**** ENTRIES PROVIDED ****

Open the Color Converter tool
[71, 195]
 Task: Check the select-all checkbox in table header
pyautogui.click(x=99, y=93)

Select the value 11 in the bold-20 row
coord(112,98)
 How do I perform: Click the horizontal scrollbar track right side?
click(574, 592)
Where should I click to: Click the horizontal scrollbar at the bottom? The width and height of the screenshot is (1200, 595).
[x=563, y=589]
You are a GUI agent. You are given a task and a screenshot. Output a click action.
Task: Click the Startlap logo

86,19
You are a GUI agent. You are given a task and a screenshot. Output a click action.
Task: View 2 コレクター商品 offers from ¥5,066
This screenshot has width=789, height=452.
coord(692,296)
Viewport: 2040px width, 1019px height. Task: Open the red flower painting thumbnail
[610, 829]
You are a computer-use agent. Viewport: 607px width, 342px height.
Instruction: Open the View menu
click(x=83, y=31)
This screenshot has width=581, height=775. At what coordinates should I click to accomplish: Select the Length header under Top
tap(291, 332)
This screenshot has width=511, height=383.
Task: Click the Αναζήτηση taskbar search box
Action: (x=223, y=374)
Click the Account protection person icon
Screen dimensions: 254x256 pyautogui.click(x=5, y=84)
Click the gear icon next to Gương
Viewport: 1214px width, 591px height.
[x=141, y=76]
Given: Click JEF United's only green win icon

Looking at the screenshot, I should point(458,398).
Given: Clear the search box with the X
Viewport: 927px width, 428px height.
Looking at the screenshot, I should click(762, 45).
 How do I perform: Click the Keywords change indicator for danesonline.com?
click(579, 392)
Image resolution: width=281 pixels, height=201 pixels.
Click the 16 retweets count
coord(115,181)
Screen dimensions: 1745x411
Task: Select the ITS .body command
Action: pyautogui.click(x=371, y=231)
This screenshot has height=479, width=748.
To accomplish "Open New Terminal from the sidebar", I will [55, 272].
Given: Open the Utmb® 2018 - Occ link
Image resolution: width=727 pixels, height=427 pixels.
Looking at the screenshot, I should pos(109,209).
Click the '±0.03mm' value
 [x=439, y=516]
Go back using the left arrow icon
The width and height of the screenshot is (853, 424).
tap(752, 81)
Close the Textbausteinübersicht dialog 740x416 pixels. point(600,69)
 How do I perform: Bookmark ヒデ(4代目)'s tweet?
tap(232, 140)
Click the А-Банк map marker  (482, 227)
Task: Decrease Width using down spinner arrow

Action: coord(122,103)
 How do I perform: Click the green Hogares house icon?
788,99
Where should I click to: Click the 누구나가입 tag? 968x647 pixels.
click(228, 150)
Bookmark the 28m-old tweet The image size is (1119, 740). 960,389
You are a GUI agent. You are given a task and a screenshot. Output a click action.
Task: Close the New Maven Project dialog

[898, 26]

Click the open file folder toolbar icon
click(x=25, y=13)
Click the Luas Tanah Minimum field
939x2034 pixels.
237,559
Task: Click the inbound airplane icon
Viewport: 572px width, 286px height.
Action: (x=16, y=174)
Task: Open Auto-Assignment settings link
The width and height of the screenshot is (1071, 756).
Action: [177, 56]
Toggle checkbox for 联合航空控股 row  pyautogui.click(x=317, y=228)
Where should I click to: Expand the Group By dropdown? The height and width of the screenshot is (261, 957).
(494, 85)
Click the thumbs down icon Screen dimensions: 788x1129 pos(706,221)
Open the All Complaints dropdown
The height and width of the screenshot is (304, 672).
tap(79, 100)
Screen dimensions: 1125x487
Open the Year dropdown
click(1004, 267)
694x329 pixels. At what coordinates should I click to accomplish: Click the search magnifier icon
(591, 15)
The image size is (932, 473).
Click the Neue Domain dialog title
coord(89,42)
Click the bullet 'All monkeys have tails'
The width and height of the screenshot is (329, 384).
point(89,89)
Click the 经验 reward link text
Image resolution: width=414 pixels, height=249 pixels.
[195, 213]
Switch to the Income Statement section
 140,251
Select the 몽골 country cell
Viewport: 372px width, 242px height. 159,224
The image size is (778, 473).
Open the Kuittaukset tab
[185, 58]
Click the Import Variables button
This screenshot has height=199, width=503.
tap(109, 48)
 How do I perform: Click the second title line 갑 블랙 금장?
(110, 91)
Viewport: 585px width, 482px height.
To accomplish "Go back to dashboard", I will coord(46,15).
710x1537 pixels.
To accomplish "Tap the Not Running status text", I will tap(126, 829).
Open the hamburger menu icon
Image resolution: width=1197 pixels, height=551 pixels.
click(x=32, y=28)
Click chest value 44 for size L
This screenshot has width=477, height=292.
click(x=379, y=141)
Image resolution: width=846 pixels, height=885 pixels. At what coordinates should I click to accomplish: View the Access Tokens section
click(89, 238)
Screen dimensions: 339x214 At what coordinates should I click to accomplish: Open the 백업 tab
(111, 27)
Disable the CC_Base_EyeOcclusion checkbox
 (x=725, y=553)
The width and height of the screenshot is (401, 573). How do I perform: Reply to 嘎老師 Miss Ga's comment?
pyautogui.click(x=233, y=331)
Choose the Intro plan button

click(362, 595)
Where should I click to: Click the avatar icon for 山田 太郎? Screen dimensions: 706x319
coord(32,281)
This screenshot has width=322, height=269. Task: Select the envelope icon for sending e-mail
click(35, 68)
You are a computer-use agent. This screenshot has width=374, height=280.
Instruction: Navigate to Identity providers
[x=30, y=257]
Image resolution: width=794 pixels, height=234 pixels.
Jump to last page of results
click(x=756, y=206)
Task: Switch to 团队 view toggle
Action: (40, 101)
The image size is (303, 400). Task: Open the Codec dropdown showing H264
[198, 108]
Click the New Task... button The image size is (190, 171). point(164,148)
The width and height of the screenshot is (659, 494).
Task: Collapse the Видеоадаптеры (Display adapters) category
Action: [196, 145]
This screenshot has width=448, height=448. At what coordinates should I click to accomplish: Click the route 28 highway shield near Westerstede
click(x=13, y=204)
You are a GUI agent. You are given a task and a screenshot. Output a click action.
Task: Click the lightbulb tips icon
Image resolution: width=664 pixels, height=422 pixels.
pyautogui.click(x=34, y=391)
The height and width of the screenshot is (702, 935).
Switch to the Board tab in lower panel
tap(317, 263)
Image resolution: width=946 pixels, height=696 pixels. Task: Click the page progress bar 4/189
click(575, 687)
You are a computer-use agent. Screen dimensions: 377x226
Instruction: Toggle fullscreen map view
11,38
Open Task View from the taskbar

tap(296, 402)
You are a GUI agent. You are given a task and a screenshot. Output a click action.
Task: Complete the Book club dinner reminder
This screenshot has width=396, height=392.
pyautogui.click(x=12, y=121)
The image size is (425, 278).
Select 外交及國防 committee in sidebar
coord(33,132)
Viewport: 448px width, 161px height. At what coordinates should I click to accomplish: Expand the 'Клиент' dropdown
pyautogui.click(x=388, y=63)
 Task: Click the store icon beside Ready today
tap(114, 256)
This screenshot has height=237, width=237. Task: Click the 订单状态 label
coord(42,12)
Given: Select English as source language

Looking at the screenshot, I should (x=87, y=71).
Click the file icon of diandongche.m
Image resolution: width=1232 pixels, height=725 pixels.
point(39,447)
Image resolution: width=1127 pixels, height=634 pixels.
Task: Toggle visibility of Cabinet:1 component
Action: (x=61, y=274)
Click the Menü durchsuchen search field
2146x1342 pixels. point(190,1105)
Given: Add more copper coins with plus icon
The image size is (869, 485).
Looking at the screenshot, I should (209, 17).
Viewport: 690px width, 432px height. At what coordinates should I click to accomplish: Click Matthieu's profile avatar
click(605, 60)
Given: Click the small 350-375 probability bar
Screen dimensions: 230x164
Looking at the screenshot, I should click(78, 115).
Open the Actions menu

****

▶ _EXERCISE AIM_
Whenever the string "computer" turns up in a line of the material, that line counts; say how many such lines there are, giving the number only.

▶ _RESPONSE BELOW_
3